= Provided text =

┄┄┄┄┄┄┄┄┄┄

I remember certain things about G, my very first boyfriend, incredibly clearly. Other memories have just faded away completely – it was 50 years or so ago. I do remember realising rather suddenly he was not the love of my life after all, two years after we first met, and being very clear and horribly blunt about how I felt. His response was to send me two dozen beautiful long stemmed red roses. I’ve always felt guilty about that incredibly romantic and forgiving gesture.
We met one evening in summer through mutual friends in that seemingly haphazard way that young people all seemed to meet each other in Rome in those days – hanging around with your moped outside a café or bar and flirting, joking, chatting – but mainly just being there. His much more handsome friend did the initial chatting up as I tried to negotiate eating my ubiquitous Suppli di Riso with its strings of melting mozzarella and bottle of Chinotto whilst still looking cool, and then G sort of hove into view. Before I knew it, I had a Neapolitan boyfriend: my first boyfriend, who, embarrassing as it is to confess now, sported a tremendously well-kept mullet.
I do remember New Year’s Eve celebrations with him. Two of them, to be exact. One was on a beach, in a freezing cold wind, drinking champagne straight out of the bottle and the liquid being dragged away from my mouth by the wind and splashing wasted into the sea. The other was when he created a kind of den in his parent’s garage and we spent the evening down there, surrounded by candles and music, eating smoked salmon with our fingers. He was, without question, a true romantic, and deliciously crazy.
I was very fond of his parents, and often spent time with his mother in the kitchen. They were truly Neapolitan, and shared with me a side of Italian culture that I had hitherto never really had any occasion to know or understand. Italy is still very much divided from a regional standpoint, and was even more so in the 1970s compared to how it is now. To put this into some kind of perspective, let me give you some examples of just how clear the regional divisions were in those days. When I was training to be a chef in Rome in 1975, and we were first given Balsamic Vinegar to use, this ingredient was as mysterious as ambergris to us. We laughed about it a lot, remarking that this laxative - in Rome at the time it was only available from a chemist for constipation, was something that those mad loons in Modena used to dress their salads with. And as a child, one of the most exciting things about driving to Tuscany for a weekend or a holiday was knowing that Focaccia would soon be available to enjoy again – Focaccia simply did not exist in Rome in those days.

┄┄┄┄┄┄┄┄┄┄

= Material provided =
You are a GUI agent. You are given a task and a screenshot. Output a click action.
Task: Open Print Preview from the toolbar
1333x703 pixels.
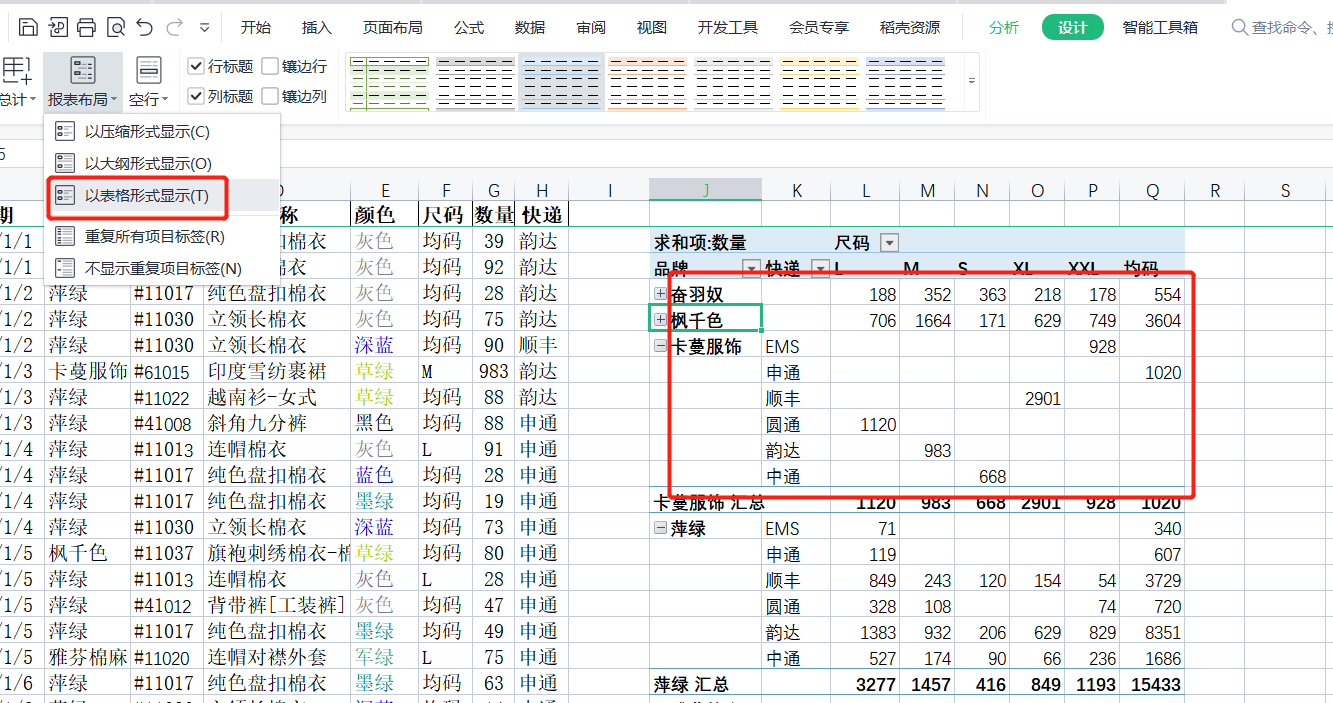(116, 27)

┄┄┄┄┄┄┄┄┄┄

= Given task 1 =
Answer these questions using the memoir about a first boyfriend in Rome, which comes before the material:
(a) What did G send after being told he was not the love of the writer's life?
(b) Where did G create a den for one New Year's Eve?
(c) In Rome at the time of the writer's chef training, where was Balsamic Vinegar available?
= Given task 2 =
Pick up the memoir about a first boyfriend in Rome, which appears before the material, and keep writing from its last sentence.

= Task output 1 =
(a) Two dozen long-stemmed red roses.
(b) In his parents' garage.
(c) Only from a chemist, as a remedy for constipation.

= Task output 2 =
Sunday family gatherings at G’s house were enormously formal and involved many different generations, all in their very best frocks and suits, the table covered with mountains of food that was mostly completely unfamiliar to me, and which I was enthusiastically encouraged to get stuck into with as much gusto as everybody else.
All the Neapolitan relatives would be there, G’s old and wrinkled Nonne on the sofa with their shiny, twinkling eyes; several aunts and cousins helping in the kitchen, each one with their own opinion about how to make this or that dish; the men out on the balcony, tending the outdoor pizza oven and decanting wine into jugs from a battered demi-john, their voices rising in volume as their (usually) football-based conversations got more and more animated.
The ornate, lace covered sideboard was laden with Baba’, Sfogliatelle and Pastiera (but only in Springtime); while huge platefuls of Sartu di Riso, Impepata di Cozze and Vongole Veraci steamed open in white wine, Pesce all’Acqua Pazza and the most amazing buffalo mozzarella I have ever tasted slumped over ripe, sweet tomatoes that somebody would have grown on their allotment, were all brought out from the tiny kitchen. The arrival of each course, each dish, was greeted at the table by cries of pleasure and clapping of hands, and the mere idea that we might have too much food never seemed to occur to anybody. This family really knew how to celebrate, with all their favourite regional specialities laid out for all to enjoy in enormous quantities. The only possible outcome was to stay sitting for hours on the very uncomfortable, baroque style chairs with dangerously spindly legs, washing each triumphantly served dish down with rivers of somebody’s fabulously drinkable home made wine that somehow never made any of us visibly drunk.
Sometimes, these endless lunches would move on almost seamlessly into dinner. The outdoor pizza oven would by then, by universal agreement, have reached optimum temperature and the dough was so well risen it was almost alive and fizzing out of the linen covered bowl where it had sat since dawn. With renewed energy, pizza making would begin. “Its so light after all! And the children love it so much!” they’d cry, as they slapped the dough into submission, flinging it over their heads and down again before smearing it with a veil of tomato and a hailstorm of mozzarella. A handful of torn basil leaves, and then into the oven it went, taking just a minute to bake before emerging, golden, crisp and scented. “Eccola qui! La Pizza! La Pizza!” they’d cry, welcoming the fragrant, piping hot pizza to the table. Needless to say, we would all be able to find room for at least one pizza each before the party finally broke up, but not before several thimblefuls of yet another relative’s ice cold home made Limoncello, made with lemons picked from their own lemon grove on the Amalfi coast. “Salute! Salute! Cin Cin!” everybody would shout as the glasses clinked and the Limoncello slid down. “Buona la pizza eh?”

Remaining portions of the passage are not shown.